Timon Wellenreuther otrzyma nową szansę. Niemiecki bramkarz popełnił dwa błędy w meczu z Ajaksem i usiadł na ławce. Czy Wellenreuther jest psychicznie gotowy na kolejny występ? - To pytanie, na które trudno jest odpowiedzieć. To sport na wysokim poziomie i odpowiedź poznamy jutro. Przeprowadziliśmy z Timonem dobre rozmowy, także dzisiaj.

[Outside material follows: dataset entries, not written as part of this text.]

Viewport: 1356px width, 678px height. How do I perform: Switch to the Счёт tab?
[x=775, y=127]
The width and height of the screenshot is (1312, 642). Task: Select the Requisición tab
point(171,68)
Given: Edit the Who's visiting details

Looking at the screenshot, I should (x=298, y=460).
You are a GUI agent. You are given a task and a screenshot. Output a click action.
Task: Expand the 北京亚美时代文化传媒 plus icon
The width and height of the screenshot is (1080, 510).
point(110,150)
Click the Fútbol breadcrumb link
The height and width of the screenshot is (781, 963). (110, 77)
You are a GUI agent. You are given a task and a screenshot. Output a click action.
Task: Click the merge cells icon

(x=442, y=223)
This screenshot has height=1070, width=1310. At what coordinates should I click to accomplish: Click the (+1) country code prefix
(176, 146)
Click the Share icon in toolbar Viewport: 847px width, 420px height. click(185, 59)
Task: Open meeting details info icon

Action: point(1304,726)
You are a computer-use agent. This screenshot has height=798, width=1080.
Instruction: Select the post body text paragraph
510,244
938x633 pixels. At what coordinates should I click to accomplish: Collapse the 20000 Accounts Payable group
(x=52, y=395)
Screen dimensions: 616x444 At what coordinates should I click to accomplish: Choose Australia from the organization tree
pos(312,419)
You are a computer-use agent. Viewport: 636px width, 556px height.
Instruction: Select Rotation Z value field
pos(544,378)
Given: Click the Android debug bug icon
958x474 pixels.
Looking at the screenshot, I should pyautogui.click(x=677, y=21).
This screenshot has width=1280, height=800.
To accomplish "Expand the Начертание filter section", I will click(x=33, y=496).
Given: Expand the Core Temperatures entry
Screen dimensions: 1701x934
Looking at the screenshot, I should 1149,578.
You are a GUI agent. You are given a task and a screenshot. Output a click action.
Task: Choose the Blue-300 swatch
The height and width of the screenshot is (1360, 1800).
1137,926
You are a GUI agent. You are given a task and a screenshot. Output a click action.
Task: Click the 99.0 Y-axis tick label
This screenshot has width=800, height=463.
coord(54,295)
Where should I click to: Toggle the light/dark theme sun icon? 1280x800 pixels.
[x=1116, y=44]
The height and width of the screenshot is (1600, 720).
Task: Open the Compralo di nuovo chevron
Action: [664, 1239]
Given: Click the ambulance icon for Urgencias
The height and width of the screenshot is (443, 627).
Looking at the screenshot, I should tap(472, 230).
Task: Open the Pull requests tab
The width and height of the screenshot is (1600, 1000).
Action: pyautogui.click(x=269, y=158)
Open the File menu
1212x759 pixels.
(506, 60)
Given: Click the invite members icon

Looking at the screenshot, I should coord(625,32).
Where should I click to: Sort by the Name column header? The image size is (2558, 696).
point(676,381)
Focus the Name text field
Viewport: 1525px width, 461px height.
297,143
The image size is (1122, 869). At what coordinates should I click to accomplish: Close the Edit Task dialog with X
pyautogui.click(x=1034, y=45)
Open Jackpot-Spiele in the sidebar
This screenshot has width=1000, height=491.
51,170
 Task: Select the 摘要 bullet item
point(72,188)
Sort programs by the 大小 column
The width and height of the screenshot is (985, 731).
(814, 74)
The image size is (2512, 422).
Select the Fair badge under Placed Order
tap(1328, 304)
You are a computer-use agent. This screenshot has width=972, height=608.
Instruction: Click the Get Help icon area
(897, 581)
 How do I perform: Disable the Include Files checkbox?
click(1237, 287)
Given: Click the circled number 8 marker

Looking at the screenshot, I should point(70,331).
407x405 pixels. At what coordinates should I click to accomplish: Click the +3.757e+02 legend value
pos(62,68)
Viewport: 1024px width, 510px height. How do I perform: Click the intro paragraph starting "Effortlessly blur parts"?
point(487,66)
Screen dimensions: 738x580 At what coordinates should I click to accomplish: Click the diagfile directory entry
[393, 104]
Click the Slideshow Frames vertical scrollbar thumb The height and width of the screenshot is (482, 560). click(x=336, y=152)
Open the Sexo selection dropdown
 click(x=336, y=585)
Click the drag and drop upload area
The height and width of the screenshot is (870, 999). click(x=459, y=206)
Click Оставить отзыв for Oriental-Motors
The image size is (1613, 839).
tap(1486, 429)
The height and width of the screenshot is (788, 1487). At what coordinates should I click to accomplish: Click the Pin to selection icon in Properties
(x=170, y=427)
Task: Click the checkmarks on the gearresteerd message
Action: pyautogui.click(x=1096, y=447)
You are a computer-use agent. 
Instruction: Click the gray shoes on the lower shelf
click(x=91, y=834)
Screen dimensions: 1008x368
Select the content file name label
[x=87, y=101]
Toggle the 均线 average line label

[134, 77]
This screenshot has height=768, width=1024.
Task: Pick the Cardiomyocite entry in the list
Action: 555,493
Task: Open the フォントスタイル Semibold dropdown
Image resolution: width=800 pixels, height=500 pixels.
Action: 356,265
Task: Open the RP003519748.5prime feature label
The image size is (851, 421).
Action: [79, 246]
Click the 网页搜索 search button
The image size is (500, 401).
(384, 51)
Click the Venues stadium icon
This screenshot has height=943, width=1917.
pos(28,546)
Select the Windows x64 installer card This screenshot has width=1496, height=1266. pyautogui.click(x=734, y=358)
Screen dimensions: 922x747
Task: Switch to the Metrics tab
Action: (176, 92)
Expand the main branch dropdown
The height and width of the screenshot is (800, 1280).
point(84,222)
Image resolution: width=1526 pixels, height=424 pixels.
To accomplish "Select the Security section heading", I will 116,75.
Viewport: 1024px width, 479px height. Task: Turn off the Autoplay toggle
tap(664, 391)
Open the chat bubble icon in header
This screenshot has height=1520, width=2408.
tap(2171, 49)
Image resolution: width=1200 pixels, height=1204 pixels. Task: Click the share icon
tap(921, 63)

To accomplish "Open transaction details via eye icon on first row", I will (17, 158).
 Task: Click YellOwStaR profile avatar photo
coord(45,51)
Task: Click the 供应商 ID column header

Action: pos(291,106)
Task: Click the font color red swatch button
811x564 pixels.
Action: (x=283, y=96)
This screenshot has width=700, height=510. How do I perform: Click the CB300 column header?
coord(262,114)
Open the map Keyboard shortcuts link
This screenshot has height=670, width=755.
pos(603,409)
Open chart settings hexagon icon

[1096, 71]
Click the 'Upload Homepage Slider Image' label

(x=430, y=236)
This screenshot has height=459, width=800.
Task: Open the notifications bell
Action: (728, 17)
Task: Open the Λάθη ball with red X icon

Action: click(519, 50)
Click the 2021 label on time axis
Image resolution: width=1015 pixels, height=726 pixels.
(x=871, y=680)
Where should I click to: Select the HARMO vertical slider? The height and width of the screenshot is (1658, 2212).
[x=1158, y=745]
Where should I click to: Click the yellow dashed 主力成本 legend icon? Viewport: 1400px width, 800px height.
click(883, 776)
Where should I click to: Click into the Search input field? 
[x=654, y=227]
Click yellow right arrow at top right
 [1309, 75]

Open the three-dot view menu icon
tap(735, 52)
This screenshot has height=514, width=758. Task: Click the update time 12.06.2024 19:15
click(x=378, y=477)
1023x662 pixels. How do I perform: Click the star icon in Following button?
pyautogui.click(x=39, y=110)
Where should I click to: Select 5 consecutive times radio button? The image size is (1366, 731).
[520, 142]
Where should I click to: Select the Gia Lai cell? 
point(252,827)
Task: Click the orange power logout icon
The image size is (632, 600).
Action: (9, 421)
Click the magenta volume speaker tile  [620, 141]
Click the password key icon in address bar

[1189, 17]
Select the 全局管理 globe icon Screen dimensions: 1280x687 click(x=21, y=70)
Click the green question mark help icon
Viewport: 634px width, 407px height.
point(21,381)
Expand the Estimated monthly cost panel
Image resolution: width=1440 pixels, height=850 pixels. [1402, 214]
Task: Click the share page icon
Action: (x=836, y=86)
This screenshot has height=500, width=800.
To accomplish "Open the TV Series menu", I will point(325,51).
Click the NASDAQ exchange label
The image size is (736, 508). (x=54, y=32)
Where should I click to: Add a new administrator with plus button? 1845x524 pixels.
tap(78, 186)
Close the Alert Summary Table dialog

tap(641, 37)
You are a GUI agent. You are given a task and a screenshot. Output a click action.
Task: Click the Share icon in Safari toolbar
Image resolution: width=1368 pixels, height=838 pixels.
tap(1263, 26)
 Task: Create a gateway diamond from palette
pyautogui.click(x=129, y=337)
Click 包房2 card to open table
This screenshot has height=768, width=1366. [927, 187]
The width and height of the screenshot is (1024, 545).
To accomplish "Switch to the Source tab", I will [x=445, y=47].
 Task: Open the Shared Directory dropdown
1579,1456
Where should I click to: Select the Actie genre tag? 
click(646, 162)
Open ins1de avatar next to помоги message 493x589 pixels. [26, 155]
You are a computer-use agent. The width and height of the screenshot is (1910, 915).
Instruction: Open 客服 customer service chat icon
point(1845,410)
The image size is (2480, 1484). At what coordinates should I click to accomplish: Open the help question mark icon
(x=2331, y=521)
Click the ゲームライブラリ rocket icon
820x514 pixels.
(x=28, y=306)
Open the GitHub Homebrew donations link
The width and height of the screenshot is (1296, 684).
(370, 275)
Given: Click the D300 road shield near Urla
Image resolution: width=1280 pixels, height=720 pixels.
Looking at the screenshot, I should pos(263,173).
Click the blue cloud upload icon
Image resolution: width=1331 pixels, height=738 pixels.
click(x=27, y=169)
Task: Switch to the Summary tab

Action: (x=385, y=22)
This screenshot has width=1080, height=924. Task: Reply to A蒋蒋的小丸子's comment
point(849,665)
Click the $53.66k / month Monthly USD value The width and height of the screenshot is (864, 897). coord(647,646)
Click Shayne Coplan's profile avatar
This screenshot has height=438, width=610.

- Niemniej, jestem zdania, że jest w dobrej kondycji psychicznej. Był świadomy, że mecz z Ajaksem mu nie wyszedł i przyznał to po spotkaniu. Już kolejnego dnia skupił się na nowym zadaniu i w pełni wspierał Bijlowa. Timon z entuzjazmem świętował bramki podczas meczu z AZ przy linii bocznej, co świadczy o jego doskonałej mentalności, którą obserwowałem również w ostatnich dniach. Teraz to od Timona zależy, czy wykaże się swoimi najlepszymi cechami.
Milambo i Stengs
Priske również komentuje sytuację Calvina Stengsa. - Stengs nie jest jeszcze gotowy do gry, jest za wcześnie. Musimy pamiętać, że jest w trakcie kilkumiesięcznej pauzy. Stengs trenuje efektywnie, ale jeszcze nie grał. Obecnie nie jest przygotowany do gry w Lidze Mistrzów, a także nie oczekuję jego występu w niedzielę. To zbyt wcześnie.
Antoni Milambo również nie zagra w meczu z RB Salzburg. Nie jest jeszcze jasne, czy ofensywny pomocnik będzie mógł wystąpić przeciwko Almere City. - Nie jestem pewny co do jego gry w niedzielę - dodał Duńczyk.
Są też lepsze wieści w postaci faktu, że do meczowego składu wraca Jordan Lotomba. Bart Nieuwkoop jest także w dobrej formie i gotowy do występu.